Linux CVE-2017-5123 exploit

Vulnerability description

A bug in the waitid syscall (waitid is a more general variant of waitpid):

SYSCALL_DEFINE5(waitid, int, which, pid_t, upid, struct siginfo __user *,
        infop, int, options, struct rusage __user *, ru)
{
    struct rusage r;
    struct waitid_info info = {.status = 0};
    long err = kernel_waitid(which, upid, &info, options, ru ? &r : NULL);
    int signo = 0;
    if (err > 0) {
        signo = SIGCHLD;
        err = 0;
    }

    if (!err) {
        if (ru && copy_to_user(ru, &r, sizeof(struct rusage)))
            return -EFAULT;
    }
    if (!infop)
        return err;

    user_access_begin();
    unsafe_put_user(signo, &infop->si_signo, Efault);
    unsafe_put_user(0, &infop->si_errno, Efault);
    unsafe_put_user((short)info.cause, &infop->si_code, Efault);
    unsafe_put_user(info.pid, &infop->si_pid, Efault);
    unsafe_put_user(info.uid, &infop->si_uid, Efault);
    unsafe_put_user(info.status, &infop->si_status, Efault);
    user_access_end();
    return err;
Efault:
    user_access_end();
    return -EFAULT;
}

The patch that fixed it:

commit 96ca579a1ecc943b75beba58bebb0356f6cc4b51
Author: Kees Cook <keescook@chromium.org>
Date:   Mon Oct 9 11:36:52 2017 -0700

    waitid(): Add missing access_ok() checks
    
    Adds missing access_ok() checks.
    
    CVE-2017-5123
    
    Reported-by: Chris Salls <chrissalls5@gmail.com>
    Signed-off-by: Kees Cook <keescook@chromium.org>
    Acked-by: Al Viro <viro@zeniv.linux.org.uk>
    Fixes: 4c48abe91be0 ("waitid(): switch copyout of siginfo to unsafe_put_user()")
    Cc: stable@kernel.org # 4.13
    Signed-off-by: Linus Torvalds <torvalds@linux-foundation.org>

diff --git a/kernel/exit.c b/kernel/exit.c
index f2cd53e92147..cf28528842bc 100644
--- a/kernel/exit.c
+++ b/kernel/exit.c
@@ -1610,6 +1610,9 @@ SYSCALL_DEFINE5(waitid, int, which, pid_t, upid, struct siginfo __user *,
        if (!infop)
                return err;
 
+       if (!access_ok(VERIFY_WRITE, infop, sizeof(*infop)))
+               goto Efault;
+
        user_access_begin();
        unsafe_put_user(signo, &infop->si_signo, Efault);
        unsafe_put_user(0, &infop->si_errno, Efault);

So basically, the code uses unsafe_put_user to fill a struct siginfo structure in userspace, but omits the call to access_ok. This function verifies that a particular pointer has a value that belongs to user space.

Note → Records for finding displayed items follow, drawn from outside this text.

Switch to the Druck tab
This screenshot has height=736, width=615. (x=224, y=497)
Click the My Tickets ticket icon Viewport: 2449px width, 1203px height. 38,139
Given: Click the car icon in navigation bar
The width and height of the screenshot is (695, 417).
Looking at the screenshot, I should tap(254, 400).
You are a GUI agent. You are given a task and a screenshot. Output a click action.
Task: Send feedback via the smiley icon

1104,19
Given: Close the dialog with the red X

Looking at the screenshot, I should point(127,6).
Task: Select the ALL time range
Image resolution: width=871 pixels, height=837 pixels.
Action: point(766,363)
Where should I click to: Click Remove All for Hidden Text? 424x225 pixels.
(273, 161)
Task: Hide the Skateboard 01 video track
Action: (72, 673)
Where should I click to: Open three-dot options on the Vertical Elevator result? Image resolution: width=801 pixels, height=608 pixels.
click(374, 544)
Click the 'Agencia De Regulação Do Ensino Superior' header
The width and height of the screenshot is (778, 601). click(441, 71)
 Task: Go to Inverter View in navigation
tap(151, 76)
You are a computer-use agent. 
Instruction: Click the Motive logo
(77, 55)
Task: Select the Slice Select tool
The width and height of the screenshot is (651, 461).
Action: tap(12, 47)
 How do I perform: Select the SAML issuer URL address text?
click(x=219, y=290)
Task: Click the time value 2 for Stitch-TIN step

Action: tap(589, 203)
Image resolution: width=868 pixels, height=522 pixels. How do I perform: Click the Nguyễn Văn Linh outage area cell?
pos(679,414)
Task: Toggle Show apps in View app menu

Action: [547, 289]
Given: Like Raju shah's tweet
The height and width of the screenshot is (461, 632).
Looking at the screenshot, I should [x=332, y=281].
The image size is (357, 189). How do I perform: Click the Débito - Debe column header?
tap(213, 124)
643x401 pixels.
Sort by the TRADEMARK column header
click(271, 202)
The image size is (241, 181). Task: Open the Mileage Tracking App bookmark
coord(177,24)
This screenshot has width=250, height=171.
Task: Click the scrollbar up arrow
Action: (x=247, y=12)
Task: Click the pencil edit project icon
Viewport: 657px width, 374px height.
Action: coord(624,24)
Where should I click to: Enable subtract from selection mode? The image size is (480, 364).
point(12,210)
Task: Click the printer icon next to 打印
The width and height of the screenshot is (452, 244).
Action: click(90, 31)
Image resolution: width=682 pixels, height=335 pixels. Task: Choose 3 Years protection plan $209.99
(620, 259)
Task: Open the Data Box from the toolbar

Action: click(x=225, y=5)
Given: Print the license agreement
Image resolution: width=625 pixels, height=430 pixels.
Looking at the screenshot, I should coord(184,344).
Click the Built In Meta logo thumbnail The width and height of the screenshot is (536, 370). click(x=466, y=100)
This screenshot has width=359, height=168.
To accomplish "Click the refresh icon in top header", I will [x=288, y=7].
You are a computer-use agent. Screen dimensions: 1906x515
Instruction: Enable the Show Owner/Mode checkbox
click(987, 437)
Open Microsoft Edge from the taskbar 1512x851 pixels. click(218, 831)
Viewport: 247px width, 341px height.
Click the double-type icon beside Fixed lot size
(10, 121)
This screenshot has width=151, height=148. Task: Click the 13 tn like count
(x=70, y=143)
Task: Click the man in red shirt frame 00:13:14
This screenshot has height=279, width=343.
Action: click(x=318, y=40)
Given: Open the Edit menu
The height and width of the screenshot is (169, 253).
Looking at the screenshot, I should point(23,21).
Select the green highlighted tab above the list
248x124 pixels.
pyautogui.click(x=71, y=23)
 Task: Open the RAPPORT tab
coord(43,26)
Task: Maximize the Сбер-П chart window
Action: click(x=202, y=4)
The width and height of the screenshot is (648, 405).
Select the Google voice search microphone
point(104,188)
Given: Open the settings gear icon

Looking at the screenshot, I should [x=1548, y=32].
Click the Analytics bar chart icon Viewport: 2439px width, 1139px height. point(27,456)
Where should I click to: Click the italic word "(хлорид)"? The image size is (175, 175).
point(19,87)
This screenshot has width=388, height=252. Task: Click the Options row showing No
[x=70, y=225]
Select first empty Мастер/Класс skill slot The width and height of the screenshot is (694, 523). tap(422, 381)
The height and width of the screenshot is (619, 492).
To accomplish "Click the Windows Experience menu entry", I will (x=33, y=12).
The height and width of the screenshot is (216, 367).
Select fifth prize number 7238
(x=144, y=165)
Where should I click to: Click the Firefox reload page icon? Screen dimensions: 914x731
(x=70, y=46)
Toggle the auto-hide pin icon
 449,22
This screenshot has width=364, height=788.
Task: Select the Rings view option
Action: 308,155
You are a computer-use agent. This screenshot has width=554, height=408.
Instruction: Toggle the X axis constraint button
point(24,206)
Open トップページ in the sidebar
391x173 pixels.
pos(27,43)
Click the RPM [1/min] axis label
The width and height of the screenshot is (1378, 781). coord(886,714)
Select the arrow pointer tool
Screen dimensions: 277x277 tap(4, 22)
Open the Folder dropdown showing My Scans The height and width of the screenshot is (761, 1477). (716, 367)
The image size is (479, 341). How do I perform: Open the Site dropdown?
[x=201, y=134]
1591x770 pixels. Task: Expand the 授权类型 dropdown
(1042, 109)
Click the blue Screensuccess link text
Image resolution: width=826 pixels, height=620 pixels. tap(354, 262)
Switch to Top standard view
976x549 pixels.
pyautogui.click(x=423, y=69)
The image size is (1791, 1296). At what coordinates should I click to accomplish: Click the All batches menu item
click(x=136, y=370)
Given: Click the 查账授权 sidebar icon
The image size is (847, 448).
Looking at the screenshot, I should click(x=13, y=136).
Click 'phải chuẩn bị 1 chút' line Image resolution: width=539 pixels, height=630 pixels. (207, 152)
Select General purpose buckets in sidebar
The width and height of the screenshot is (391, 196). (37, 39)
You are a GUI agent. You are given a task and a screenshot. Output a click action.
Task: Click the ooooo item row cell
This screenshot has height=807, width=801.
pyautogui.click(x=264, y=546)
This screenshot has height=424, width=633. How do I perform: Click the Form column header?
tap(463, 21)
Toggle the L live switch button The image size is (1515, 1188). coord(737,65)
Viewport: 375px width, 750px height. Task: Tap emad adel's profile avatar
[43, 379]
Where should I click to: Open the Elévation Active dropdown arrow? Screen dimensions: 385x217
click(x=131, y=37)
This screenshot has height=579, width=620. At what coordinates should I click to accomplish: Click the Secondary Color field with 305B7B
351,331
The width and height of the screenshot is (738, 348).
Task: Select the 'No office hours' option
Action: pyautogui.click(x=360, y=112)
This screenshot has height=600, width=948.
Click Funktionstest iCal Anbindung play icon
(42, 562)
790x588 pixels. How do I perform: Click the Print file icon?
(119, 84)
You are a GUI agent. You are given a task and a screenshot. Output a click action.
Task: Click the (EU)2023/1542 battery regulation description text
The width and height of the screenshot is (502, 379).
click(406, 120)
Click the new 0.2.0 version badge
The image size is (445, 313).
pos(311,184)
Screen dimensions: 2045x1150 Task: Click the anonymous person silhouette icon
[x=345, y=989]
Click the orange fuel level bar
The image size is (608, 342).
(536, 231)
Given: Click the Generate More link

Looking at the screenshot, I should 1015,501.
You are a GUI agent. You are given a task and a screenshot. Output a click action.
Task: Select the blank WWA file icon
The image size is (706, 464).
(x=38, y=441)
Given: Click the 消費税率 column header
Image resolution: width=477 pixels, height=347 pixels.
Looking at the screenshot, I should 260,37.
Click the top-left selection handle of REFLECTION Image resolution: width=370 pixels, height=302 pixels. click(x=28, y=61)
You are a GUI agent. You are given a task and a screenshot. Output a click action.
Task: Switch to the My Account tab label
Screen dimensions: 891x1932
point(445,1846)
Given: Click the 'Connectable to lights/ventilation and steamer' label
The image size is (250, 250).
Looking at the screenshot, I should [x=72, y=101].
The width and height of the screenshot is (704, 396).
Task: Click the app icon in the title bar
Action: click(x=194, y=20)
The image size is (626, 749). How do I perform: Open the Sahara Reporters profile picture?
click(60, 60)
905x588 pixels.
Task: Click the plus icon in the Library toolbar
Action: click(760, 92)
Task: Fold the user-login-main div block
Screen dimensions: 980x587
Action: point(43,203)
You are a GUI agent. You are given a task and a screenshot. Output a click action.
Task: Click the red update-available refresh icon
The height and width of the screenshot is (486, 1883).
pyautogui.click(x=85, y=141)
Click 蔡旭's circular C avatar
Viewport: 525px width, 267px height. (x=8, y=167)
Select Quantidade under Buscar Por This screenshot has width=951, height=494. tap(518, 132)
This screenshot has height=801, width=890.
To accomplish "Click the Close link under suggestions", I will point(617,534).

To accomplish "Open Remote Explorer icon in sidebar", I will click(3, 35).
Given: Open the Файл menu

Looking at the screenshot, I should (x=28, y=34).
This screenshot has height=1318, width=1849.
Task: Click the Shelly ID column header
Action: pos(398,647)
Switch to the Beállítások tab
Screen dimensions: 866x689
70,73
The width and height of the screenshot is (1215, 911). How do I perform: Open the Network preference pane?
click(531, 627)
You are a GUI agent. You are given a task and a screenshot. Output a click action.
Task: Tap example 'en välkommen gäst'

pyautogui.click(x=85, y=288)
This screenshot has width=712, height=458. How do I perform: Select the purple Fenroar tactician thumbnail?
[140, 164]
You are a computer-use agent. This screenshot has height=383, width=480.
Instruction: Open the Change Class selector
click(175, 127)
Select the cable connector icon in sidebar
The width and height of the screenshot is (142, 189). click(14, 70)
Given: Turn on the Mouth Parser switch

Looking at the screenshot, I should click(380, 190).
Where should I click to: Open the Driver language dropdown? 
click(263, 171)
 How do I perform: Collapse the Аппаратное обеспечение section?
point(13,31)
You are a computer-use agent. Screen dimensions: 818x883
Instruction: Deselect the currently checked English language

Since the call is missing we can overwrite some kernel memory by passing a kernel space pointer to waitid. Our goal is to do a privilege escalation exploit.

Setup

We have a qemu virtual machine that runs the vulnerable kernel.

The machine has 2 users: user:user and root:root. We want to login as user and use the exploit to become root.

For debugging purposes we pass the -s parameter to qemu. This enables a gdbserver interface inside qemu, listening on port 1234. We then use the usual gdb to connect to this remote, thus being able to debug the entire system, including the kernel.

$ gdb -nx -x gdbinit
GNU gdb (Debian 8.3-1) 8.3
Copyright (C) 2019 Free Software Foundation, Inc.
License GPLv3+: GNU GPL version 3 or later <http://gnu.org/licenses/gpl.html>
This is free software: you are free to change and redistribute it.
There is NO WARRANTY, to the extent permitted by law.
Type "show copying" and "show warranty" for details.
This GDB was configured as "x86_64-linux-gnu".
Type "show configuration" for configuration details.
For bug reporting instructions, please see:
<http://www.gnu.org/software/gdb/bugs/>.
Find the GDB manual and other documentation resources online at:
    <http://www.gnu.org/software/gdb/documentation/>.

For help, type "help".
Type "apropos word" to search for commands related to "word".
(gdb) target remote:1234
Remote debugging using :1234
warning: No executable has been specified and target does not support
determining executable automatically.  Try using the "file" command.
0xffffffff81959138 in ?? ()
=> 0xffffffff81959138:  65 44 8b 25 e8 0f 6b 7e mov    r12d,DWORD PTR gs:[rip+0x7e6b0fe8]        # 0xa128
(gdb) c
Continuing.

We can easily see that gdb has stopped somewhere inside the kernel, since addresses starting with ffffffff belong to kernel space.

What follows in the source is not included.